Communication

Communication Verbs for Your Resume

Every role requires communication, but "communicated" tells a recruiter nothing. These verbs show how you influenced decisions, aligned stakeholders, and moved ideas forward.

Communication Verbs at a Glance
Communicated Presented Collaborated Negotiated Facilitated Documented Advocated Influenced Partnered

Browse Communication Synonym Guides

Each guide below includes stronger alternatives and ready-to-use example bullet points. Click any verb to explore its full synonym list.

Pro Tip: Show the audience and the outcome

Communication verbs gain power when you specify who you communicated with and what changed as a result. "Presented quarterly results to the board" is good. "Presented quarterly results to the board, securing approval for a $500K expansion budget" is great.

When to Use Each Communication Verb

1 Presented vs.

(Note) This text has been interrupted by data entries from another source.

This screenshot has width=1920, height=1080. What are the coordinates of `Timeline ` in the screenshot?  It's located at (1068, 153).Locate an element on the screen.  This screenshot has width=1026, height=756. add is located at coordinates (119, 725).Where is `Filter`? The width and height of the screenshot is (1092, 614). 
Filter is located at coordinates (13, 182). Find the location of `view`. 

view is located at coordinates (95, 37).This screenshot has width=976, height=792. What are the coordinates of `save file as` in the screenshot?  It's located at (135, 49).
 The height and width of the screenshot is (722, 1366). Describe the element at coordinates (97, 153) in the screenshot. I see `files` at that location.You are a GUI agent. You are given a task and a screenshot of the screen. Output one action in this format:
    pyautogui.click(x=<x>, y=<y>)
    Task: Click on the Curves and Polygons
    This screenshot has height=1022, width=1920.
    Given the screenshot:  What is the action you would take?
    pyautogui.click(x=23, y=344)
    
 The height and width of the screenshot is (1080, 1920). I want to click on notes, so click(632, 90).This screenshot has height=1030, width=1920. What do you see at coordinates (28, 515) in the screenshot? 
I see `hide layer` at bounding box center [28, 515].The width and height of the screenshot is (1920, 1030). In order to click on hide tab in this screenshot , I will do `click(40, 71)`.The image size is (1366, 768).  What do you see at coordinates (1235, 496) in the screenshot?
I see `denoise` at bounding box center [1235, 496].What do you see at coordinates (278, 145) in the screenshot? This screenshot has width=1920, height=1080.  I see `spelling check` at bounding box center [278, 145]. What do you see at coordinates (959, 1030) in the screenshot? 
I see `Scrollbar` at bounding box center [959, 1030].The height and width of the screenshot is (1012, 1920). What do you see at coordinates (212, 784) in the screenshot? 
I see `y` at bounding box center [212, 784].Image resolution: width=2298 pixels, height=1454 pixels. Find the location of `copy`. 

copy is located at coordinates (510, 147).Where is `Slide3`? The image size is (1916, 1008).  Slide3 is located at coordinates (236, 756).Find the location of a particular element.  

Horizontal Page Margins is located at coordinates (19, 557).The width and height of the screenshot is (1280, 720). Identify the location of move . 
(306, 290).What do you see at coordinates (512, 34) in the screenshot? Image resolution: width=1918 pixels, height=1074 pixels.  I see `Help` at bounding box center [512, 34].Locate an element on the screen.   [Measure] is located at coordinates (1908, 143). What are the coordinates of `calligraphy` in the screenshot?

Communicated

"Communicated" is one of the weakest verbs you can put on a resume because it describes something everyone does. "Presented" is specific and implies formal delivery to an audience, which demonstrates confidence and preparation.

Example

Presented product roadmap updates to C-suite stakeholders quarterly, driving alignment on $3.2M in feature investments.

2 Negotiated vs. Influenced

"Negotiated" implies a formal discussion with give-and-take, often around contracts, pricing, or terms. "Influenced" is softer and works when you shaped decisions through persuasion rather than formal authority.

Example

Negotiated vendor contracts across 3 suppliers, reducing annual procurement costs by $420K while maintaining SLA commitments.

3 Collaborated vs. Partnered

"Collaborated" suggests working together as equals. "Partnered" implies a deeper, more strategic relationship, often cross-functional or external. Use "partnered" when the relationship itself was a key part of the achievement.

Example

Partnered with the data science team to build a churn prediction model, reducing customer attrition by 15% in the first quarter after launch.

4 Facilitated vs. Advocated

"Facilitated" means you guided a process, meeting, or discussion to a productive conclusion. "Advocated" means you championed a position, idea, or group. Choose "facilitated" when you were the neutral driver; choose "advocated" when you took a stand.

Example

Facilitated weekly cross-departmental standups between engineering and customer success, reducing escalation response time from 48 hours to 6 hours.